O homem velho é o rei dos animais
27/09/2018 19:22 - Atualizado em 28/09/2018 17:46
Em 1968, quando eu tinha 21 anos de idade, conheci um casal muito simpático. A família toda era formada por pai, mãe, dois filhos e um homem muito idoso. Várias vezes, estive na casa dessa família, geralmente aos domingos. Durante o almoço, o velho homem saía do seu quarto para a refeição. Eu ficava impressionado com sua aparência. Ele parecia ter ultrapassado em muito os cem anos. Normalmente, limitava-se a cumprimentar a todos, almoçar e voltar para o seu quarto, onde passava a maior parte do tempo.
Houve um dia em que, terminado o almoço, o casal pediu para ele conversar um pouco comigo. Ele cochilou várias vezes enquanto pronunciava palavras desconexas. Disse que seu nome era Eustáquio e que teve uma vida muito turbulenta. Com voz baixa, quase inaudível, contou-me que nasceu em 1850 e conheceu Machado de Assis em 1875. Não pensei que estivesse mentindo. Concluí apenas que sua mente variava com a idade. Logo em seguida, ele dormiu deitando a cabeça na mão e apoiando o cotovelo no braço da poltrona.

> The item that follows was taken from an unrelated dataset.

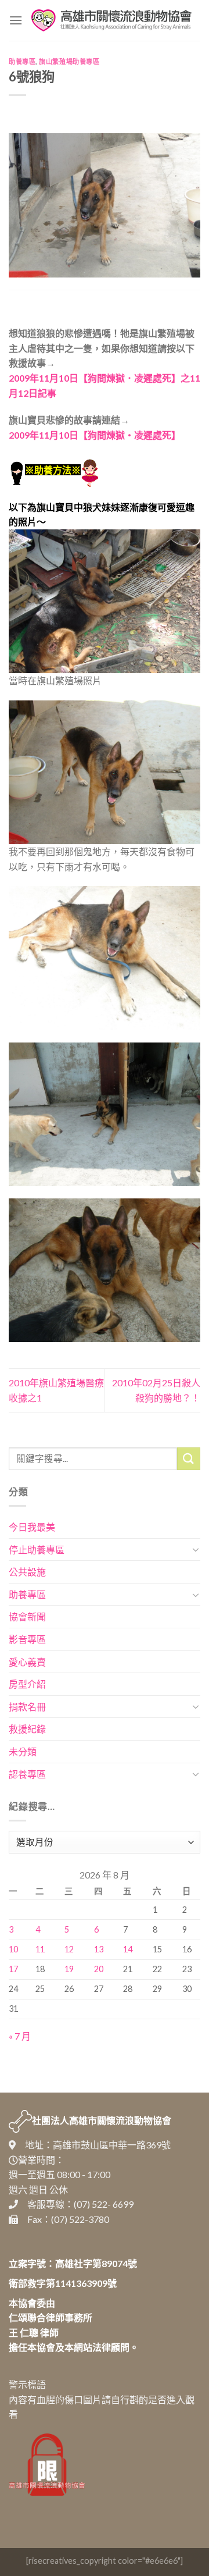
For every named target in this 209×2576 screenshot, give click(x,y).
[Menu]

Na saída, o casal me perguntou se eu havia gostado da conversa. Respondi que sim. Disse que achei interessante a imaginação dele. Certamente, afirmar que conhecera Machado de Assis era apenas uma metáfora para idade muito avançada. Contudo, o casal confirmou a informação do velhote. Ele de fato conheceu Machado de Assis. Se fosse verdade, Eustáquio contaria com 118 anos de idade. Sei que é possível alcançar idade tão avançada, mas tratava-se de um caso raríssimo naquele tempo. Inconscientemente, as pessoas tinham modos de vida que as levavam a morrer cedo. Basta ler os romances de Machado para notar que uma pessoa de 60 anos já era bastante velha no tempo do grande escritor.
Aos poucos, Eustáquio foi se abrindo comigo. Ele me disse que a história do romance “Helena”, publicado na forma de folhetim, como era muito comum na época do grande mestre, foi vivida e narrada por ele a Machado. O velho era no mínimo imaginoso. Sua narrativa prosseguiu lentamente a cada domingo. Aos poucos, sua mente parecia iluminar-se com as lembranças do passado.
Ele me disse que o romance “Helena” foi escrito na fase romântica do grande mestre da literatura brasileira e publicado na forma de livro em 1876. A princípio, Machado mostrou-se reticente a um encontro com um desconhecido e desconfiado da história que ele contava. “Era natural” – atalhou o velho – “Eu não passava de um estranho que emergia de uma história muito triste e que certamente não poderia merecer a atenção de um escritor de 34 anos em plena fase romântica. Minha vida era pesada demais para ele e eu poderia ser um mentiroso procurando enganar um escritor famoso”.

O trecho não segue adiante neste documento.